Stored records:

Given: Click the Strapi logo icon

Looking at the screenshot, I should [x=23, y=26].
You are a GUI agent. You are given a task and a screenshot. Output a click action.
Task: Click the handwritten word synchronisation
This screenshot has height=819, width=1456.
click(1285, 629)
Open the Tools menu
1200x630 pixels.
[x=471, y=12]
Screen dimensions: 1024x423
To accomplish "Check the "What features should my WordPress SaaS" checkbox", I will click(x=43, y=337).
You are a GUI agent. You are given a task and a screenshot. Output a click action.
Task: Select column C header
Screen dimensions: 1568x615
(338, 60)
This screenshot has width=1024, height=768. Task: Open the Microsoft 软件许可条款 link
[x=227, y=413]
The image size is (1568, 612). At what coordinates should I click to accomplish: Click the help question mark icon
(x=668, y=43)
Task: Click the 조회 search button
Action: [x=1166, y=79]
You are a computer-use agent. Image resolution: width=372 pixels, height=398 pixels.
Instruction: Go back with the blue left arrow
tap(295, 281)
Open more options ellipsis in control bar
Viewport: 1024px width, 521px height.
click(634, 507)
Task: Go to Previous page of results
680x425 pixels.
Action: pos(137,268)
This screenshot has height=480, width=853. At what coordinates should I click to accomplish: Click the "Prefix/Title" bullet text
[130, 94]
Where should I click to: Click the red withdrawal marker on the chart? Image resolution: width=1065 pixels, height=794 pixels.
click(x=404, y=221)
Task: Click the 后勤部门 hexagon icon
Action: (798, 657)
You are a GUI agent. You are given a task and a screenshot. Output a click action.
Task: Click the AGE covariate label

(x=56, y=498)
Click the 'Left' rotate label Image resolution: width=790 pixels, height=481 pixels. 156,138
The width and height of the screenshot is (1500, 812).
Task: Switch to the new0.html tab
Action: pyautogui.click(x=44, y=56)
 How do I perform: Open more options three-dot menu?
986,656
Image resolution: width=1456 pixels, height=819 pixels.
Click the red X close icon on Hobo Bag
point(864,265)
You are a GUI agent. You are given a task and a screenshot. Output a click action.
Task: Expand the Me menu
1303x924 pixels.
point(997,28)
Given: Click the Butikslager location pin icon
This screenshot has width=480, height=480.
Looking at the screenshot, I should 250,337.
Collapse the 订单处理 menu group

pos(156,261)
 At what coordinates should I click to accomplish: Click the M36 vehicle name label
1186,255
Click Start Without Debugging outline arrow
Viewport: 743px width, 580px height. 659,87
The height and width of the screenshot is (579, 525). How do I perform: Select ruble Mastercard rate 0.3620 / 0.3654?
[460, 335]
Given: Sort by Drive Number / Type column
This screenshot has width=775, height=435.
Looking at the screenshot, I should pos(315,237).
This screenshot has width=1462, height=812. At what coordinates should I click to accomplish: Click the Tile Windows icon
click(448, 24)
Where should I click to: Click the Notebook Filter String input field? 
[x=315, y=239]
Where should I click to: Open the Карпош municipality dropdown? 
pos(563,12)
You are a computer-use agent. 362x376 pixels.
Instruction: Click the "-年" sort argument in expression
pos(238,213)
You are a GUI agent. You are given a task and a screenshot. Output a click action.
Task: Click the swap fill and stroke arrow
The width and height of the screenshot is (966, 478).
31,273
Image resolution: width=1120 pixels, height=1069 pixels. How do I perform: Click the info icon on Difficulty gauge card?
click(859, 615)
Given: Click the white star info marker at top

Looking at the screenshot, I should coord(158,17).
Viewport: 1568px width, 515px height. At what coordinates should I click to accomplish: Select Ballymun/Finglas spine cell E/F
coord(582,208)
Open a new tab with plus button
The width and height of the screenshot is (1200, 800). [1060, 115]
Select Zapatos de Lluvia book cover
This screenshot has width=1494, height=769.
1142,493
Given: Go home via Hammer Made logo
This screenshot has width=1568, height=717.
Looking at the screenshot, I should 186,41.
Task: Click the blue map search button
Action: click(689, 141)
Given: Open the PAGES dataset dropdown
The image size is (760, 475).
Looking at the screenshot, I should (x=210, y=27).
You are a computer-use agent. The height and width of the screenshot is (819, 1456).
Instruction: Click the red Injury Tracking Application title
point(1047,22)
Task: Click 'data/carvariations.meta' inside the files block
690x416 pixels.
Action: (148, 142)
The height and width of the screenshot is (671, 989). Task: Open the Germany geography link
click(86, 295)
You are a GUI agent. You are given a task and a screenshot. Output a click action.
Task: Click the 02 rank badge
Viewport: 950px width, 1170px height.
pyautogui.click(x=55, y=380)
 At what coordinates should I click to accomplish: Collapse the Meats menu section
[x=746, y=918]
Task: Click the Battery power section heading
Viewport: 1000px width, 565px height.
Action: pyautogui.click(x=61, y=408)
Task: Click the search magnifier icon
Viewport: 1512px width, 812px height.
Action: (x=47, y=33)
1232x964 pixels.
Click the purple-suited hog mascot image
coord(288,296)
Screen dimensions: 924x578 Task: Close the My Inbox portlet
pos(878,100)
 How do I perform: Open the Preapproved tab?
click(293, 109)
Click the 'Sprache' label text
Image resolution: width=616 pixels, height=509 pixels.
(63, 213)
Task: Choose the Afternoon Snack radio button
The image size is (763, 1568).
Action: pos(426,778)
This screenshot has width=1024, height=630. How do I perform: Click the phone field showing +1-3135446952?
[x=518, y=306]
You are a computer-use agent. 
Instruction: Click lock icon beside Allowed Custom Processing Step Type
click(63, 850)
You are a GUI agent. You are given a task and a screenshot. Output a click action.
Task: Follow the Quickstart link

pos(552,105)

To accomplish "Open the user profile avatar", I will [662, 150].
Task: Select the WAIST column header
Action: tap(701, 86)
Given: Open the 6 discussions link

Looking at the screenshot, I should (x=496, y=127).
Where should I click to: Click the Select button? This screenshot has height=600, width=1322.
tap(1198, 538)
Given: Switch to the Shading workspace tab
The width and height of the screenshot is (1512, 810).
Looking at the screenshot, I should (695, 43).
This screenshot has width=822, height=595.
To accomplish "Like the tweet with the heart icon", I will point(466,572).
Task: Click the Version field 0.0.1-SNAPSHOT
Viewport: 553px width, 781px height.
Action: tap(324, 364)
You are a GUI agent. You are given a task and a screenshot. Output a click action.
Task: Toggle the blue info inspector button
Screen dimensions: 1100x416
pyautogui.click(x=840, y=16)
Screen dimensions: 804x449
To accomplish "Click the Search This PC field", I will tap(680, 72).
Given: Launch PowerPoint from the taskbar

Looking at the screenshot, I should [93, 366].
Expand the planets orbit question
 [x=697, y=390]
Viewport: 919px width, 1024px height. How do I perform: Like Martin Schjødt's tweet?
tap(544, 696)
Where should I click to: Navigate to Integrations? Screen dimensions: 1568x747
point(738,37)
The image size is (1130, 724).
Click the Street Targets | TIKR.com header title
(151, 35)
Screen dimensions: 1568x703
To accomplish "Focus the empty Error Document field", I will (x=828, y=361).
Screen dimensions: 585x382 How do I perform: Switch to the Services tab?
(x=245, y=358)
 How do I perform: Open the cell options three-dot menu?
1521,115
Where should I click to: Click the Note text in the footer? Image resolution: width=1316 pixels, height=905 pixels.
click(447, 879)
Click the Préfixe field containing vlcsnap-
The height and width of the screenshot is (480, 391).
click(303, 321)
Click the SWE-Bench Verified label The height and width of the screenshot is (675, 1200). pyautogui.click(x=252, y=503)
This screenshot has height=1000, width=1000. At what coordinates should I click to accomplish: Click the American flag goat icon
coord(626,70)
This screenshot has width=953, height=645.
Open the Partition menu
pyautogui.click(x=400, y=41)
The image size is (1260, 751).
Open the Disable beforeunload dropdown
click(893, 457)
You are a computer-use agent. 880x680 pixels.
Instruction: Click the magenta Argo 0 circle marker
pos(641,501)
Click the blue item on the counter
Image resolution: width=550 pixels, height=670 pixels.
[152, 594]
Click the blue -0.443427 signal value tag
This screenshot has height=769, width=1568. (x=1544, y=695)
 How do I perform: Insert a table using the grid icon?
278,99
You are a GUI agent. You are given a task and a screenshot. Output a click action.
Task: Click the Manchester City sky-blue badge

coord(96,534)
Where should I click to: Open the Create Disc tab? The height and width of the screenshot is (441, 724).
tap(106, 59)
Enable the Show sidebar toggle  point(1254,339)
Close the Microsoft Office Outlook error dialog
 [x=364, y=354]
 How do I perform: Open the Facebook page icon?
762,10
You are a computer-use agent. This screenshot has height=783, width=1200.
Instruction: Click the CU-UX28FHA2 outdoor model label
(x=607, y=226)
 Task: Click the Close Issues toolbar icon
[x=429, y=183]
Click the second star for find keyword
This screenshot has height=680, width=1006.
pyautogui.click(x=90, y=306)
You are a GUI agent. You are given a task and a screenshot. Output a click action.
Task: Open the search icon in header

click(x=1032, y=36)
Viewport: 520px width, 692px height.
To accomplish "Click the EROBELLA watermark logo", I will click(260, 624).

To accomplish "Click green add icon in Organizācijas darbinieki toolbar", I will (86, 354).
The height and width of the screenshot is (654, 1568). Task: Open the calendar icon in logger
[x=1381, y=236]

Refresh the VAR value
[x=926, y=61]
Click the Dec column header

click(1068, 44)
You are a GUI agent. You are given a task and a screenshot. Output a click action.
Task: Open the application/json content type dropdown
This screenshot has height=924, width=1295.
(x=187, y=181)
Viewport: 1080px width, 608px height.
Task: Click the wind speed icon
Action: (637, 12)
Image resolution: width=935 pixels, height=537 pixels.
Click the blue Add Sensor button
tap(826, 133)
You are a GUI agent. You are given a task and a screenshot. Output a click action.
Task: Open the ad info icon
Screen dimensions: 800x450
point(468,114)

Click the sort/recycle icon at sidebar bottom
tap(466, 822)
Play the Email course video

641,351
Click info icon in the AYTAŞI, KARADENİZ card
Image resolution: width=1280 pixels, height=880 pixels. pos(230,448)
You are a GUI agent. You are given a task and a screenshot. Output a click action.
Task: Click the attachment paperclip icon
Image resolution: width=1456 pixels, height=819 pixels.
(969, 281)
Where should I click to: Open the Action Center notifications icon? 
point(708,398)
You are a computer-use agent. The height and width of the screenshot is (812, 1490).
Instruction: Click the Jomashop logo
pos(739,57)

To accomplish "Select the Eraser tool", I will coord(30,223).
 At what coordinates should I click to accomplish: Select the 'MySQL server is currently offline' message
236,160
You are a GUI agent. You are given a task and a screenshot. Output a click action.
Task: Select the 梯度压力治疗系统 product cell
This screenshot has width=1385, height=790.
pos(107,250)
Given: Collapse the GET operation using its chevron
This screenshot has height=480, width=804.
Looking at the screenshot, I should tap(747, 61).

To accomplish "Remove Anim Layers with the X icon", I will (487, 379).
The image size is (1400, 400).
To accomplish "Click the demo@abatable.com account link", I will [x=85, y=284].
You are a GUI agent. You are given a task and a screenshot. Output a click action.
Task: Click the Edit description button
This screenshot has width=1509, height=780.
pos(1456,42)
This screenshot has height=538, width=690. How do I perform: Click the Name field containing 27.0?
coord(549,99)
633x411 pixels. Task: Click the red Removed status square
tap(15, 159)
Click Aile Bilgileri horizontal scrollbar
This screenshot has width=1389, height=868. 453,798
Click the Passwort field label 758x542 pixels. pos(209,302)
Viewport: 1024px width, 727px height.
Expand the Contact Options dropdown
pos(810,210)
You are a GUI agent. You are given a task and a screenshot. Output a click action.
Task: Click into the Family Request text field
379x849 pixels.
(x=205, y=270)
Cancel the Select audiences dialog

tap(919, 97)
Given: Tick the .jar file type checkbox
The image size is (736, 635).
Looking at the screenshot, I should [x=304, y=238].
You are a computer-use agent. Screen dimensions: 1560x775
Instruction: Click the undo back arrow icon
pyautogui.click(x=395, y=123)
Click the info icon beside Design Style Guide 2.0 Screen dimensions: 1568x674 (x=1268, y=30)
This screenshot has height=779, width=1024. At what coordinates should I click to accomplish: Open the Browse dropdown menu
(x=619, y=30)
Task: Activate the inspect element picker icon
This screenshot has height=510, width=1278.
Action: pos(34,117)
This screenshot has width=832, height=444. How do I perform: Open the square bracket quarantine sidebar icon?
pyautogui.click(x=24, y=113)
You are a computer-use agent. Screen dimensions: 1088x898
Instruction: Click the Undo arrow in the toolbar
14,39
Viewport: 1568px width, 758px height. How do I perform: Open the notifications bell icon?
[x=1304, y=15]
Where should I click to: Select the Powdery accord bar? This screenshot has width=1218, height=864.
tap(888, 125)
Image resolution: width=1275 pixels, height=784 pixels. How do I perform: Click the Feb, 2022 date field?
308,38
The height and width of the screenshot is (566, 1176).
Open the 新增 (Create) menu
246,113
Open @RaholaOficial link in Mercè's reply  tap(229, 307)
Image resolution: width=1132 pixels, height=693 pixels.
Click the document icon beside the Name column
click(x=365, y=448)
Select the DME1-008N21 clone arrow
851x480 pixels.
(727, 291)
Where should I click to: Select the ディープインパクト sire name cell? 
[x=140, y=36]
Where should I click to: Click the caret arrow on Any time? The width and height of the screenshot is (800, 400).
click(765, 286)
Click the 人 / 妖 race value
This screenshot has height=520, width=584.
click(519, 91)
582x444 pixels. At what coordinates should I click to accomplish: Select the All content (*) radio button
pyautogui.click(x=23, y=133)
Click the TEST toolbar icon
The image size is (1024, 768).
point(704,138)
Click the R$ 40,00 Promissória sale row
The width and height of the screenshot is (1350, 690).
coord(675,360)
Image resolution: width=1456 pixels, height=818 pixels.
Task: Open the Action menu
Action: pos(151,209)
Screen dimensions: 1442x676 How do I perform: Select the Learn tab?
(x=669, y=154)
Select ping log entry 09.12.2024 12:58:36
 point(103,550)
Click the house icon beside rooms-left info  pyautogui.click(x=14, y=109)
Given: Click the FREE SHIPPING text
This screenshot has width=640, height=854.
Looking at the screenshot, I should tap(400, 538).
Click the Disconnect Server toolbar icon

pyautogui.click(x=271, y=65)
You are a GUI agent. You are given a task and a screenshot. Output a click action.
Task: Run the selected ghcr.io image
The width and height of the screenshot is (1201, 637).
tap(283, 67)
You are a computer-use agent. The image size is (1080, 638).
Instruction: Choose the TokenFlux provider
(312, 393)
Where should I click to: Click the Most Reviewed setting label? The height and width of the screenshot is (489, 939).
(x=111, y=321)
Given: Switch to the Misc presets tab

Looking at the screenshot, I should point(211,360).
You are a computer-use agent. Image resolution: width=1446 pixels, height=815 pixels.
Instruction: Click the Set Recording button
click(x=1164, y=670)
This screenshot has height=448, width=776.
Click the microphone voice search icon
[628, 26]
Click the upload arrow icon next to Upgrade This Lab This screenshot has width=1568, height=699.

### Task requirements
Using the data above, reproduce exactly the lines between those holding "Task: Click the handwritten" and "Task: Select column C header", inclusive, and no others.

### Written solution
Task: Click the handwritten word synchronisation
This screenshot has height=819, width=1456.
click(1285, 629)
Open the Tools menu
1200x630 pixels.
[x=471, y=12]
Screen dimensions: 1024x423
To accomplish "Check the "What features should my WordPress SaaS" checkbox", I will click(x=43, y=337).
You are a GUI agent. You are given a task and a screenshot. Output a click action.
Task: Select column C header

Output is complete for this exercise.